To access the b0rk via ssh:
ssh [email protected]
ssh [email protected]
Check the docker processes:
sudo docker ps
If the container is running copy the container id and run the ipython notebook:
sudo docker exec -it <container id> /run_jupyter.sh
Else open a new container with the saved docker image, forward ipython notebook port to 8882 then run the notebook:
sudo nvidia-docker run -it -p 8882:8888 golb0rk/lstmsynth /run_jupyter.sh
You can use any port numbers, if it complains try a different port - I find it easiest to keep a tunnel open (with -f) from my igor into b0rk. Then all I have to do is tunnel from my local machine into igor.
ssh tunnel from Igor to b0rk (whilst sshed into igor):
ssh -N -f -L localhost:8883:localhost:8882 [email protected]
then tunnel from your local machine to igor
ssh -N -L localhost:8884:localhost:8883 [email protected]
now localhost:8884
should work in your browser!
Detach from the docker with Ctrl+p
+Ctrl+q
(exit or ctrl+e will halt the container).
Then from outside the docker (eavi):
sudo docker commit <container id> golb0rk/lstmsynth
To run this locally, it is assumed that Python 3.5, TensorFlow 1.1++ and the latest version of TFLearn are all installed on your system.
Generally the model found in the main.ipynb file is the best place to start hacking around. Have at it!
You can upload your own training data through the iPython file browser.
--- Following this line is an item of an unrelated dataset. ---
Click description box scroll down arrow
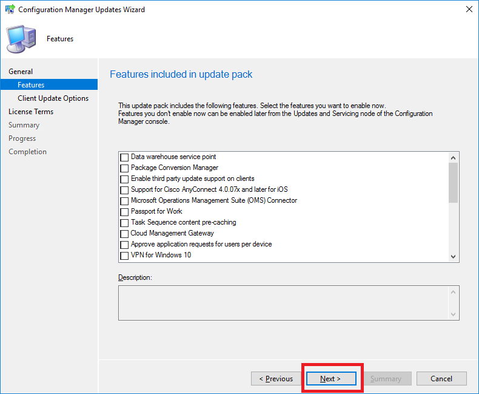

Locate the audio data path set in the main script. In this example it's been set to: assets/test_samples
audio_data_path = "assets/test_samples"
Upload a .wav file
Confirm upload
When using a new set of samples, make sure force_new_dataset is set to true
When running a new test, you'll need to restart the kernal in the main notebook and re-run all the scripts. Tip: in the Jupyter toolbar, go to Cell -> Run All
There are a few things to note when building networks.
Audio data can be managed using the AudioDatasetGenerator. Care should be taken to remove any existing .npy files from whatever folder the target wavs are stored as the class will attempt to load those first. To force a new dataset, just pass true in the load method where force_new_dataset is.
dataset = AudioDatasetGenerator(fft_size, window_size, hop_size, sequence_length, sample_rate)
dataset.load(audio_data_path, force_new_dataset)
The above code is fairly trivial - one other thing that might be unclear is the sequence_length parameter. This simply means how many n frames of fft magnitudes there should be for every prediction of a frame of fft magnitudes by the model.
- Implement fast griffin lim / implement good phase reconstruction network.
- Get working instructions on how to get ipython notebook of b0rk running locally.
- Modify current instructions to allow multiple users to modify same image - currently all ip's are used to ipython forwarding.
- Perhaps try something like seq2seq for the generation of frames.
- Add variable layer mlp / highway layers at the end for easier experimentation.
- Experiment with deconvolutions at the end?